**EXERCISE DIRECTIONS**: Please return all of the data exactly as written.

**Stored records**:
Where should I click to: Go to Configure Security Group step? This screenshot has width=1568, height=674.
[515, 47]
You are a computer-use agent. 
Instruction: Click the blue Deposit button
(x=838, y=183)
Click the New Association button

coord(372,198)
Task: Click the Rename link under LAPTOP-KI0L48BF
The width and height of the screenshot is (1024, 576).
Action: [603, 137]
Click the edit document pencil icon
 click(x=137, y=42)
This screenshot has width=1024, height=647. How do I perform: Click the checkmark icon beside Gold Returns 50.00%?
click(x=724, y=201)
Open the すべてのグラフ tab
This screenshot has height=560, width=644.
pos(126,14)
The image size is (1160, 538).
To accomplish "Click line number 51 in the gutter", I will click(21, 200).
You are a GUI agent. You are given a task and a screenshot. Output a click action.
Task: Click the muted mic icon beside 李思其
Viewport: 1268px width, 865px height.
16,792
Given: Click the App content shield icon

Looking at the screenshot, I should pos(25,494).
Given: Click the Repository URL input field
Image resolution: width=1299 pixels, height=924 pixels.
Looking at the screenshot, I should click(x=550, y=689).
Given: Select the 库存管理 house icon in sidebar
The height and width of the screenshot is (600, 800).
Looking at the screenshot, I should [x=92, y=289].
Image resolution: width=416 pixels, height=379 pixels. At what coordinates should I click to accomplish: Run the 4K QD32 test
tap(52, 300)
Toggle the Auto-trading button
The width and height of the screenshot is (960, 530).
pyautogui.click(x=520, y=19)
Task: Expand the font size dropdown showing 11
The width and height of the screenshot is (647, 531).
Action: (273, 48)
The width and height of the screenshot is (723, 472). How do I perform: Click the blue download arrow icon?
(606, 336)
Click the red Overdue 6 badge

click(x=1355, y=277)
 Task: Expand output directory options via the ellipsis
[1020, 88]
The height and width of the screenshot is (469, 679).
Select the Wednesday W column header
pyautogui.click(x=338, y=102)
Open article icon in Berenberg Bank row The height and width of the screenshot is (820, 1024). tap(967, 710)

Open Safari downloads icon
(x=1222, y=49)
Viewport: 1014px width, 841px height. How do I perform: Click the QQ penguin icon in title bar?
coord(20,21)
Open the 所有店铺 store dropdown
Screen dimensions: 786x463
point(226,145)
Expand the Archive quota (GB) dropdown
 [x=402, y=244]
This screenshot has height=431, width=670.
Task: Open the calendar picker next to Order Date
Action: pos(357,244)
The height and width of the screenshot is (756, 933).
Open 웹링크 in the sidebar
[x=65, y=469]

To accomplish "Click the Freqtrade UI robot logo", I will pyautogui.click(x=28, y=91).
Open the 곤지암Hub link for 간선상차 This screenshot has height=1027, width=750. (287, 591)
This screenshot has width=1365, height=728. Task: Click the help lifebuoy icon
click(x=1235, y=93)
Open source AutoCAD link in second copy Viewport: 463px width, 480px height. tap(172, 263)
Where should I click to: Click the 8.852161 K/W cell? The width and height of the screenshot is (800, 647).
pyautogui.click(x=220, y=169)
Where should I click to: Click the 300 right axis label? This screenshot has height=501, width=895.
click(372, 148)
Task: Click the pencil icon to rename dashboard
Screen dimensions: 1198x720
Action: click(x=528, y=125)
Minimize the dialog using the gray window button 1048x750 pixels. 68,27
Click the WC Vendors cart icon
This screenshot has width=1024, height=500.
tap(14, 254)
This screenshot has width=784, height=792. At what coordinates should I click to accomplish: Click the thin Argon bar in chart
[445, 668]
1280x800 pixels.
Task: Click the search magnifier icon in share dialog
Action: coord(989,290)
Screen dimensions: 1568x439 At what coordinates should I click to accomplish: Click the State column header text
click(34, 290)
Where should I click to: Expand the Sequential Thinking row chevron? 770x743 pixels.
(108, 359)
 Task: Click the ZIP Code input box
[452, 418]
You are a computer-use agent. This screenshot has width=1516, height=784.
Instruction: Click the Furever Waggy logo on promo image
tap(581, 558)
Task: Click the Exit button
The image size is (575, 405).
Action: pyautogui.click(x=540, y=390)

**FINAL ANSWER**:
Where should I click to: Go to Configure Security Group step? This screenshot has width=1568, height=674.
[515, 47]
You are a computer-use agent. 
Instruction: Click the blue Deposit button
(x=838, y=183)
Click the New Association button

coord(372,198)
Task: Click the Rename link under LAPTOP-KI0L48BF
The width and height of the screenshot is (1024, 576).
Action: [603, 137]
Click the edit document pencil icon
 click(x=137, y=42)
This screenshot has width=1024, height=647. How do I perform: Click the checkmark icon beside Gold Returns 50.00%?
click(x=724, y=201)
Open the すべてのグラフ tab
This screenshot has height=560, width=644.
pos(126,14)
The image size is (1160, 538).
To accomplish "Click line number 51 in the gutter", I will click(21, 200).
You are a GUI agent. You are given a task and a screenshot. Output a click action.
Task: Click the muted mic icon beside 李思其
Viewport: 1268px width, 865px height.
16,792
Given: Click the App content shield icon

Looking at the screenshot, I should pos(25,494).
Given: Click the Repository URL input field
Image resolution: width=1299 pixels, height=924 pixels.
Looking at the screenshot, I should click(x=550, y=689).
Given: Select the 库存管理 house icon in sidebar
The height and width of the screenshot is (600, 800).
Looking at the screenshot, I should [x=92, y=289].
Image resolution: width=416 pixels, height=379 pixels. At what coordinates should I click to accomplish: Run the 4K QD32 test
tap(52, 300)
Toggle the Auto-trading button
The width and height of the screenshot is (960, 530).
pyautogui.click(x=520, y=19)
Task: Expand the font size dropdown showing 11
The width and height of the screenshot is (647, 531).
Action: (273, 48)
The width and height of the screenshot is (723, 472). How do I perform: Click the blue download arrow icon?
(606, 336)
Click the red Overdue 6 badge

click(x=1355, y=277)
 Task: Expand output directory options via the ellipsis
[1020, 88]
The height and width of the screenshot is (469, 679).
Select the Wednesday W column header
pyautogui.click(x=338, y=102)
Open article icon in Berenberg Bank row The height and width of the screenshot is (820, 1024). tap(967, 710)

Open Safari downloads icon
(x=1222, y=49)
Viewport: 1014px width, 841px height. How do I perform: Click the QQ penguin icon in title bar?
coord(20,21)
Open the 所有店铺 store dropdown
Screen dimensions: 786x463
point(226,145)
Expand the Archive quota (GB) dropdown
 [x=402, y=244]
This screenshot has height=431, width=670.
Task: Open the calendar picker next to Order Date
Action: pos(357,244)
The height and width of the screenshot is (756, 933).
Open 웹링크 in the sidebar
[x=65, y=469]

To accomplish "Click the Freqtrade UI robot logo", I will pyautogui.click(x=28, y=91).
Open the 곤지암Hub link for 간선상차 This screenshot has height=1027, width=750. (287, 591)
This screenshot has width=1365, height=728. Task: Click the help lifebuoy icon
click(x=1235, y=93)
Open source AutoCAD link in second copy Viewport: 463px width, 480px height. tap(172, 263)
Where should I click to: Click the 8.852161 K/W cell? The width and height of the screenshot is (800, 647).
pyautogui.click(x=220, y=169)
Where should I click to: Click the 300 right axis label? This screenshot has height=501, width=895.
click(372, 148)
Task: Click the pencil icon to rename dashboard
Screen dimensions: 1198x720
Action: click(x=528, y=125)
Minimize the dialog using the gray window button 1048x750 pixels. 68,27
Click the WC Vendors cart icon
This screenshot has width=1024, height=500.
tap(14, 254)
This screenshot has width=784, height=792. At what coordinates should I click to accomplish: Click the thin Argon bar in chart
[445, 668]
1280x800 pixels.
Task: Click the search magnifier icon in share dialog
Action: coord(989,290)
Screen dimensions: 1568x439 At what coordinates should I click to accomplish: Click the State column header text
click(34, 290)
Where should I click to: Expand the Sequential Thinking row chevron? 770x743 pixels.
(108, 359)
 Task: Click the ZIP Code input box
[452, 418]
You are a computer-use agent. This screenshot has width=1516, height=784.
Instruction: Click the Furever Waggy logo on promo image
tap(581, 558)
Task: Click the Exit button
The image size is (575, 405).
Action: pyautogui.click(x=540, y=390)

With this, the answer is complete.